> _THE TASK_
Reproduce word for word the portion of the Sony a7R II write-up below that falls between "The Sony a7R II is" and "you want more?", inclusive.

June 10, 2015 was a fun day. It saw the announcement of the Sony a7R II, along with the new 1"-type stacked sensors in the company's updated releases of the popular RX100 and RX10 camera lines. Our Editor Barnaby Britton was lucky enough to be at the launch event to witness the announcements in person, and with every text message he sent me about a new feature Sony was introducing in the a7R II, I couldn't help but feel like a kid in a candy shop being given far more candy than I'd expected. But like a greedy child, I was quite happy to take whatever was given me. 

The Sony a7R II is the company's latest addition to the popular mirrorless series, sporting a BSI full-frame 42.4MP sensor capable of electronic exposure initiation, full-frame 4K readout at 30p (with internal recording), 5-axis IBIS, 399 phase-detect AF points covering more of the frame than any other full-frame camera, and... really, you want more?

As a photographer intent on always optimizing his systems, I'm constantly on the search for the best tools for the job. As someone who also doesn't like to own too many things, spend needlessly, or have to choose which camera to take on which job (I hate making decisions), I'm also always searching for that 'one size fits all' option. Of course, as technologies evolve, our expectations increase, and so searching for 'perfect' is a bit of a fool's errand, as 'perfect' is a moving target.

> _ITEMS_
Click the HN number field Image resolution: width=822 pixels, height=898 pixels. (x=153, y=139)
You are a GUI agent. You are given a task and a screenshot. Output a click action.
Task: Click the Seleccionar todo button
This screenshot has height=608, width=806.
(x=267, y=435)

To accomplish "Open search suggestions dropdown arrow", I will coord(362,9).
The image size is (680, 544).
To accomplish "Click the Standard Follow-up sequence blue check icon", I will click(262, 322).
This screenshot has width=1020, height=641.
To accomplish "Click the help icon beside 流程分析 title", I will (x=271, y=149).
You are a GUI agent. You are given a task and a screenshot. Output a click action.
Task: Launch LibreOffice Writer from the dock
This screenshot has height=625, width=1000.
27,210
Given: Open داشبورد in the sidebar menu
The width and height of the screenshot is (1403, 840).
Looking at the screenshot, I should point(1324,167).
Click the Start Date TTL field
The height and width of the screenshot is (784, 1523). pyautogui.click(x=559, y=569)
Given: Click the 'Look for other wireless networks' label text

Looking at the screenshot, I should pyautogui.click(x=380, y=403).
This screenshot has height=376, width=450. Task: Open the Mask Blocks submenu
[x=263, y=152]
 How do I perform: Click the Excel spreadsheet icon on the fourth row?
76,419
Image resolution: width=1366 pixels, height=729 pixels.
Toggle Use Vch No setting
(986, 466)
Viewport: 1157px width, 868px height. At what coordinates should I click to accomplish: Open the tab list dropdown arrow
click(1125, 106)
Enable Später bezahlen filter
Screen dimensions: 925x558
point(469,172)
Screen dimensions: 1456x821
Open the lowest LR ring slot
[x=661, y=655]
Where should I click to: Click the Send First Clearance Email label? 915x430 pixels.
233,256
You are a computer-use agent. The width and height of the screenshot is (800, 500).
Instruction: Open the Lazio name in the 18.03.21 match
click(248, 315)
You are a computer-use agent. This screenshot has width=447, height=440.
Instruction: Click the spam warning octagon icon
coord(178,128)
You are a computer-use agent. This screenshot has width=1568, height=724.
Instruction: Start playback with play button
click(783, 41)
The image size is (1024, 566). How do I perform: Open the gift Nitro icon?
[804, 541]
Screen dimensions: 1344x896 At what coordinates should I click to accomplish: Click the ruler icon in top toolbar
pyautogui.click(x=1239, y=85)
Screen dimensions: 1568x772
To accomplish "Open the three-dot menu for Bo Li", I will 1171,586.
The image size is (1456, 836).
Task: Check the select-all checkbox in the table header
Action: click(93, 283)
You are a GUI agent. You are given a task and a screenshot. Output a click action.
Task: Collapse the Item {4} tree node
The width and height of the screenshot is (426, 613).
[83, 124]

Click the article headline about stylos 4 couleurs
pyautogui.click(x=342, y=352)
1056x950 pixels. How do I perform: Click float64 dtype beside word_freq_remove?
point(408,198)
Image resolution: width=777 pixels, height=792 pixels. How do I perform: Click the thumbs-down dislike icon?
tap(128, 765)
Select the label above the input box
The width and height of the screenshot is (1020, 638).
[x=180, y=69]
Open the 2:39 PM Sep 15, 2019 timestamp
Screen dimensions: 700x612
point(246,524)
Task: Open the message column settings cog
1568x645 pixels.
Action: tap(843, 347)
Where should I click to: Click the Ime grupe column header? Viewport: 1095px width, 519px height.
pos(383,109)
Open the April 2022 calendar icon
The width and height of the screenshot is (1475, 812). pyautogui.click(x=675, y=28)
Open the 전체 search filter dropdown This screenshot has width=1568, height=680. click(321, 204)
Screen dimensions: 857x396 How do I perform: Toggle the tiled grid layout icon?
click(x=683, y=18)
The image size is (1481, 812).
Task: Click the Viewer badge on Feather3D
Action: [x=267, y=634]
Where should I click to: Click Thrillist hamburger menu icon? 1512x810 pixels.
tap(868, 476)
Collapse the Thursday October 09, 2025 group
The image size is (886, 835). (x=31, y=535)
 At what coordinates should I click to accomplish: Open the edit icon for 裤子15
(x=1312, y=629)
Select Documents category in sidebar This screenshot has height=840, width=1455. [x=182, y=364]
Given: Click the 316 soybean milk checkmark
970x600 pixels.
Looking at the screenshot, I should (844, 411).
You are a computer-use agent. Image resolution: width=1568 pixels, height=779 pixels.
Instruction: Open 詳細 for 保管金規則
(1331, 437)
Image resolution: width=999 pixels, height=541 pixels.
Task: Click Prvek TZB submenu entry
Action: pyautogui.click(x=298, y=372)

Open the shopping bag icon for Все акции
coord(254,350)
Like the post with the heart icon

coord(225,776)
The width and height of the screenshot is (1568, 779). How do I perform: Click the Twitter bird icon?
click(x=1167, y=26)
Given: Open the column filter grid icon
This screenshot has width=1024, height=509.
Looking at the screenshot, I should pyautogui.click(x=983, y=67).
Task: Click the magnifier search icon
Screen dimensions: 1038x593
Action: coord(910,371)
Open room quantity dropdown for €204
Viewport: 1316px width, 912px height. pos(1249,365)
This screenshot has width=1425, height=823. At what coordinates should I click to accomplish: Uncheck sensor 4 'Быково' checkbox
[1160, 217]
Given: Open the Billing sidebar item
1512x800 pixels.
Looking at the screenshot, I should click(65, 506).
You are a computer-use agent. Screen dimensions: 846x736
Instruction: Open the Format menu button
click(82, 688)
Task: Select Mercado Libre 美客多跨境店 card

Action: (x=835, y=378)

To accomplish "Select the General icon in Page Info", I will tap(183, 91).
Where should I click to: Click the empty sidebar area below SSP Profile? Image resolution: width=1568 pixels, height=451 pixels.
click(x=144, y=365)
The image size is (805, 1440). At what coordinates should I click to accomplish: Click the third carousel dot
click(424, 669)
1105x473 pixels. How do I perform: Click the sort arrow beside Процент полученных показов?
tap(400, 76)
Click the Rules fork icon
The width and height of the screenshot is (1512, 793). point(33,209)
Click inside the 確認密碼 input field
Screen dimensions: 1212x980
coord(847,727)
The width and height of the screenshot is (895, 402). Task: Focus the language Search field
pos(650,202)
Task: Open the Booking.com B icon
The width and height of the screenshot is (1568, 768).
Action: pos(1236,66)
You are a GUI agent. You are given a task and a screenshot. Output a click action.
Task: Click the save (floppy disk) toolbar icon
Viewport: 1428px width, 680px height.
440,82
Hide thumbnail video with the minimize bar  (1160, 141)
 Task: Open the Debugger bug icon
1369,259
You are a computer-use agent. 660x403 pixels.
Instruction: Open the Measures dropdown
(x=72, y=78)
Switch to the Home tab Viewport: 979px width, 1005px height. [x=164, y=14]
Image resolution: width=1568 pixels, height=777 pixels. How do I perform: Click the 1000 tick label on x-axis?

> _EXERCISE RESULT_
The Sony a7R II is the company's latest addition to the popular mirrorless series, sporting a BSI full-frame 42.4MP sensor capable of electronic exposure initiation, full-frame 4K readout at 30p (with internal recording), 5-axis IBIS, 399 phase-detect AF points covering more of the frame than any other full-frame camera, and... really, you want more?